** start of MATERIALS PROVIDED **
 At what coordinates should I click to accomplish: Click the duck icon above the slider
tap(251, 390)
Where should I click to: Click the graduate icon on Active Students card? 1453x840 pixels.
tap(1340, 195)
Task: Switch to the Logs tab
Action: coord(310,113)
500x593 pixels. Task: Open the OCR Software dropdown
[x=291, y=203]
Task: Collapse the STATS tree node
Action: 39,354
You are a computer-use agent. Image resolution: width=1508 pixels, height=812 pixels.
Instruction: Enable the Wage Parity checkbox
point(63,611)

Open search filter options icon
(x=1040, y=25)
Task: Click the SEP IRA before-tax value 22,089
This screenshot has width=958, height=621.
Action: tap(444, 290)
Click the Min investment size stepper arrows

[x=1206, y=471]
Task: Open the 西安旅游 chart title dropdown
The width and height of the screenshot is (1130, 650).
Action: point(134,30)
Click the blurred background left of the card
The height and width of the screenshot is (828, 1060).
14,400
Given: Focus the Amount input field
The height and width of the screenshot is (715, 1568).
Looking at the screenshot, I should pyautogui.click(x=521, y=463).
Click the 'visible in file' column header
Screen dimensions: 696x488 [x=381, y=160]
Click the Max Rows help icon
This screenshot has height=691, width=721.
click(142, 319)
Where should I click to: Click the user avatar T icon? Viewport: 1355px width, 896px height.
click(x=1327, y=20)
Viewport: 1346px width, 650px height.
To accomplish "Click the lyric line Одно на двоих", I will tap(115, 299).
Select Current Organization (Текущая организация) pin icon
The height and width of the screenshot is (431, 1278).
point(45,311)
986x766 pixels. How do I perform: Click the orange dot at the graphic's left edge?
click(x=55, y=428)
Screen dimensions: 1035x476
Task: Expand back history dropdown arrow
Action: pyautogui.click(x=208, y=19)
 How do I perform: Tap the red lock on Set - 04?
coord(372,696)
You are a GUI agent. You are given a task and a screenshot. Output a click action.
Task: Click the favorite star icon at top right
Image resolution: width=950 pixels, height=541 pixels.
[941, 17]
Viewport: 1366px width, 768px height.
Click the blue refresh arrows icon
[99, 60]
** end of MATERIALS PROVIDED **
**TASK REQUIREMENTS:** Copy the lines above verbatim, from the line with "Given: Focus the Amount input field" up to and including the last line.

**OUTPUT OF THE TASK:**
Given: Focus the Amount input field
The height and width of the screenshot is (715, 1568).
Looking at the screenshot, I should pyautogui.click(x=521, y=463).
Click the 'visible in file' column header
Screen dimensions: 696x488 [x=381, y=160]
Click the Max Rows help icon
This screenshot has height=691, width=721.
click(142, 319)
Where should I click to: Click the user avatar T icon? Viewport: 1355px width, 896px height.
click(x=1327, y=20)
Viewport: 1346px width, 650px height.
To accomplish "Click the lyric line Одно на двоих", I will tap(115, 299).
Select Current Organization (Текущая организация) pin icon
The height and width of the screenshot is (431, 1278).
point(45,311)
986x766 pixels. How do I perform: Click the orange dot at the graphic's left edge?
click(x=55, y=428)
Screen dimensions: 1035x476
Task: Expand back history dropdown arrow
Action: pyautogui.click(x=208, y=19)
 How do I perform: Tap the red lock on Set - 04?
coord(372,696)
You are a GUI agent. You are given a task and a screenshot. Output a click action.
Task: Click the favorite star icon at top right
Image resolution: width=950 pixels, height=541 pixels.
[941, 17]
Viewport: 1366px width, 768px height.
Click the blue refresh arrows icon
[99, 60]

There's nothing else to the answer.